Basic Science Wet-Lab Department Tenure-Line Salary Guidelines for Chairs
These guidelines are intended to help Chairs establish and implement appropriate department policy for compensation of tenure-line faculty. They are intended to allow flexibility to optimally serve the needs of the different departments, and should not be interpreted as requirements. They also anticipate flexibility and the application of judgement to specific faculty members.
These guidelines and any subsequent changes to department compensation policy do not overrule formal agreements such as offer letters, unless the letter refers to the salary following “current” or “current or future” department policy – which is the recommended practice. If department salary policy and an offer letter are out of alignment, the current salary policy should be applied from the time of a promotion or from the time when the faculty member transitions out of a tailored startup phase and begins normal faculty support status.
In cases where an individual faculty member’s compensation is out of alignment with these guidelines and department policy, the appropriate adjustment could be implemented over multiple years.
Tenure-line faculty are expected to achieve excellence in research/investigation, and the primary criterion for advancement of tenure-line faculty is excellence in research/investigation. This is indicated on the Faculty Affairs web site, under Tenure Line Faculty Criteria (https://medicine.utah.edu/academic-affairs/tenure-line-faculty/). Therefore, the primary criterion for compensation of tenure-line faculty is excellence in investigation, which in the basic science departments includes the expectation of strong extramural funding. It is also recognized that some tenure-line faculty members make exceptional contributions in other areas.
********
## Exercise objective
Could you quote the salary guidelines text between "These guidelines and any" and "over multiple years.", inclusive? Nothing in the lines that follow is needed here.
********
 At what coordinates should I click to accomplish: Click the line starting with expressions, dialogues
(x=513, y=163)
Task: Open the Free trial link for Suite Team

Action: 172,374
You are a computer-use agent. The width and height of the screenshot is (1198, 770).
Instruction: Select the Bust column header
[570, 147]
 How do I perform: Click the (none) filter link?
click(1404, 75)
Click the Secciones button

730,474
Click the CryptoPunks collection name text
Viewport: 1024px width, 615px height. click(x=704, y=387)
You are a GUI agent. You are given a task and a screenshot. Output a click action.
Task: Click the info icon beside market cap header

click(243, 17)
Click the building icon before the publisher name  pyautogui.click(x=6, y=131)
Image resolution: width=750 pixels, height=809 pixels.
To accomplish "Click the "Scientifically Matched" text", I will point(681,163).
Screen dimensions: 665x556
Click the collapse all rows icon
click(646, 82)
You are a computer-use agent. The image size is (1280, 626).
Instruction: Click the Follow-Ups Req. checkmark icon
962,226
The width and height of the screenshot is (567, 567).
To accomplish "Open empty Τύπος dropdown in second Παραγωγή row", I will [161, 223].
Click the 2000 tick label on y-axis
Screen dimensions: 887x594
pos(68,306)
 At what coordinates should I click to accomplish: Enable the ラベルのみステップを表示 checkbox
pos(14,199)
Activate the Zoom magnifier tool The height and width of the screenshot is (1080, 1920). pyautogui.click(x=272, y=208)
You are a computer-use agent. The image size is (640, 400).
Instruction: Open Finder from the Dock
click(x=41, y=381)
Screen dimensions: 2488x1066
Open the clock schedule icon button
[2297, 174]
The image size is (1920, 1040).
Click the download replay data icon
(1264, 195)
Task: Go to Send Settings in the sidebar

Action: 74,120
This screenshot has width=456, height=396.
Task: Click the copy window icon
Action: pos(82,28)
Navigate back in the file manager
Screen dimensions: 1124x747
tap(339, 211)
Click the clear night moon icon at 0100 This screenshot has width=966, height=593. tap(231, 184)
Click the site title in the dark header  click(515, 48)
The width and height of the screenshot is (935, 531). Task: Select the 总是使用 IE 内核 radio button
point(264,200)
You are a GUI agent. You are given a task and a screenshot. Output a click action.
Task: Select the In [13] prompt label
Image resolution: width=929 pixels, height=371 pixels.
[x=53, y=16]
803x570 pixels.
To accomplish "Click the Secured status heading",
********
## The completed task
These guidelines and any subsequent changes to department compensation policy do not overrule formal agreements such as offer letters, unless the letter refers to the salary following “current” or “current or future” department policy – which is the recommended practice. If department salary policy and an offer letter are out of alignment, the current salary policy should be applied from the time of a promotion or from the time when the faculty member transitions out of a tailored startup phase and begins normal faculty support status.
In cases where an individual faculty member’s compensation is out of alignment with these guidelines and department policy, the appropriate adjustment could be implemented over multiple years.